= Text section =
########################################

# Willow Tree Branches & Leaves



## Boz

I wasn't sure if this would go here or the nutrition section.

Anyway! We have two huge willow trees in our yard and for some reason I never put it together that willow balls were made from willow trees until, say, recently! 

Anyway, in the past when I had rabbits outside we used to always give them branches from our willow tree (branches would constantly fall off from wind, etc). We'd give them the branches with the leaves still on. We never had a problem!

I did some searching on the web and as far as I can tell, rabbits can eat any part of the willow tree (leaves and branches) but I wanted to double check with everyone on the forum first.

Please and Thank you!


----------



## Flash Gordon

yes everything on a willow tree can be eaten fresh...doesnt need to be dried...i wish i had access to a willow tree ..they love that stuff..my neighbor does have an apple tree,my buns love love love fresh apple twigs and i feed them a few leaves too..(willow and apple trees are the ones that u can give fresh) other twigs need to be dried first...and most fruit trees that carry fruit with large pits are toxic to rabbits like (Plum,cherry,apricot,peach)

u can either bake the twigs in an oven for an hour to kill bugs or bacteria or freezing them will kill em too...ive given twigs to the buns without doing this but it is safer.

########################################

= Supplied information =
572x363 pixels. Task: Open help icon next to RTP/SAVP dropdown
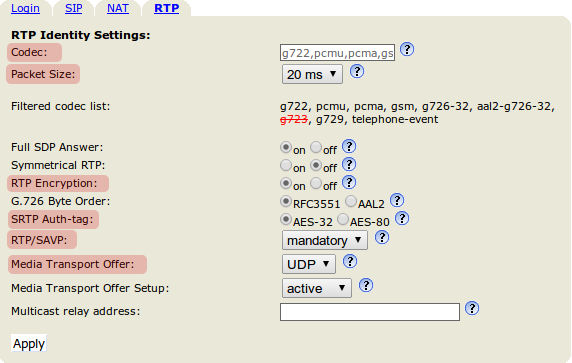pos(382,238)
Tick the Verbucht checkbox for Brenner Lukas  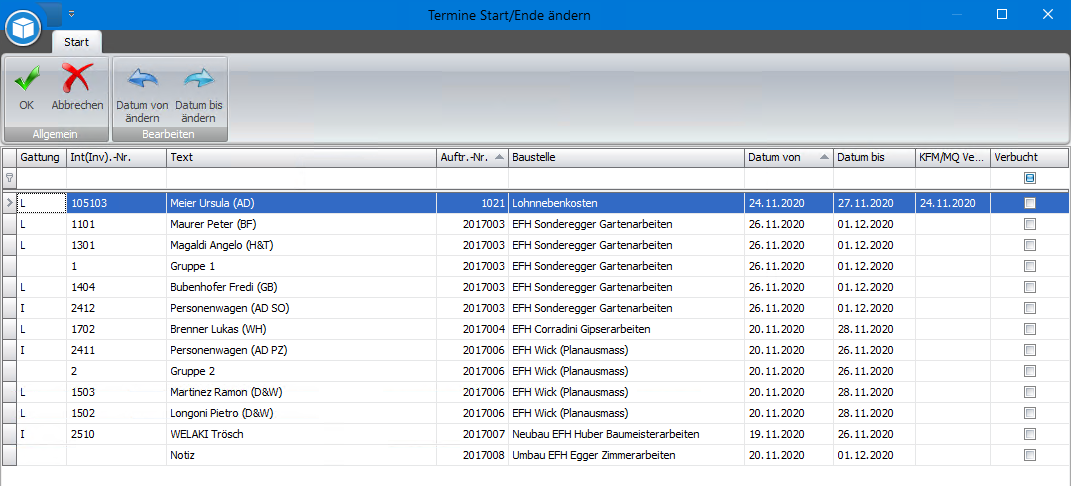point(1030,329)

########################################

= Exercise instructions =
Extend the forum thread on feeding willow branches and leaves to rabbits, picking up after its final sentence.

= Exercise response =
----------



## Boz

Oh yes my buns LOVE apple wood and leaves! We have an apple tree too. They'll eat all the bark off the branches or if the twigs are small enough, they'll eat them like a piece of hay!

That's awesome to hear about the willow. Can't wait to give some to the buns.


----------



## NorthernAutumn

For those without a willow tree, you can find unpainted/unstained willow wreathes in dollar/hobby/craft stores. 

Buns love them!


----------



## buns2luv

If you were to bake the twigs for an hour, do you know what temperature?


----------



## Nancy McClelland

not sure on baking, but a rule of thumb when I was in school (avery long time ago) was that at 160 degrees all bacteria dies. Another thing to remember about willo is the Native Americans used to make a tea to give to the sick out of willow and that became the source for aspirin.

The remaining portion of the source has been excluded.